Target position data
————
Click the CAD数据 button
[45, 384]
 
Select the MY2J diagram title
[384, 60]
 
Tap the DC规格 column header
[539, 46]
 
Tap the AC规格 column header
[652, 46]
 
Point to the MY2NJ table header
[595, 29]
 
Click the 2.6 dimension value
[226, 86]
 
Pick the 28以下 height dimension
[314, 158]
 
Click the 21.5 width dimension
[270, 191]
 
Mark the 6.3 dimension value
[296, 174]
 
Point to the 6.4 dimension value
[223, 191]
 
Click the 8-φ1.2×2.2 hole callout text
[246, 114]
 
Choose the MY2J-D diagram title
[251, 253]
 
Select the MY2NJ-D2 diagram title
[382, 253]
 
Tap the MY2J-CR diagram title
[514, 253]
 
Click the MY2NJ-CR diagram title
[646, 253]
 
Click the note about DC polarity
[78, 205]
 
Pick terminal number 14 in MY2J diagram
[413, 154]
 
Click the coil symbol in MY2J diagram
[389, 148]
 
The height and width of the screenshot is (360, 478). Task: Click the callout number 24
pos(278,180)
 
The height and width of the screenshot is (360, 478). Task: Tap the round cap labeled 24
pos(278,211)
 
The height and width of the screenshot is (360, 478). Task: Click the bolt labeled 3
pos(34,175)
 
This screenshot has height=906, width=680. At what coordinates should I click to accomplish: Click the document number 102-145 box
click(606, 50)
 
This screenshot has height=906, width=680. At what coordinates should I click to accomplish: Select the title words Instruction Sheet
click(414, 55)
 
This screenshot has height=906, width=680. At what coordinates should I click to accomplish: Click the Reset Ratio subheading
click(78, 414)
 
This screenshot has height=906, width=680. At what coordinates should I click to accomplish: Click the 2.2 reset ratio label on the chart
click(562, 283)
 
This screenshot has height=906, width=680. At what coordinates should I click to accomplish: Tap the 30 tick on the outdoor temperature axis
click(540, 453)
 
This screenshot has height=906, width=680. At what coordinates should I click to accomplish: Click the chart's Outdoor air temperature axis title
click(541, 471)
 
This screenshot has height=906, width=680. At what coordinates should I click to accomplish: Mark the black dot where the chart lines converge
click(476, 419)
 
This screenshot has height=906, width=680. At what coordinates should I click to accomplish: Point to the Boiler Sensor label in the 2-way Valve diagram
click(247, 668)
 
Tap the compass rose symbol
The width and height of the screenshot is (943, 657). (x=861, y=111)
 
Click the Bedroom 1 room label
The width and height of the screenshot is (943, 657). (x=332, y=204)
————
● To be done: Swap every "diagram" for "drawing" in the stretch from the line containing "Click the note about DC polarity" through the line containing "pos(278,211)", and reproduce those lines with nothing else altered.

● Response to this exercise:
Click the note about DC polarity
[78, 205]
 
Pick terminal number 14 in MY2J drawing
[413, 154]
 
Click the coil symbol in MY2J drawing
[389, 148]
 
The height and width of the screenshot is (360, 478). Task: Click the callout number 24
pos(278,180)
 
The height and width of the screenshot is (360, 478). Task: Tap the round cap labeled 24
pos(278,211)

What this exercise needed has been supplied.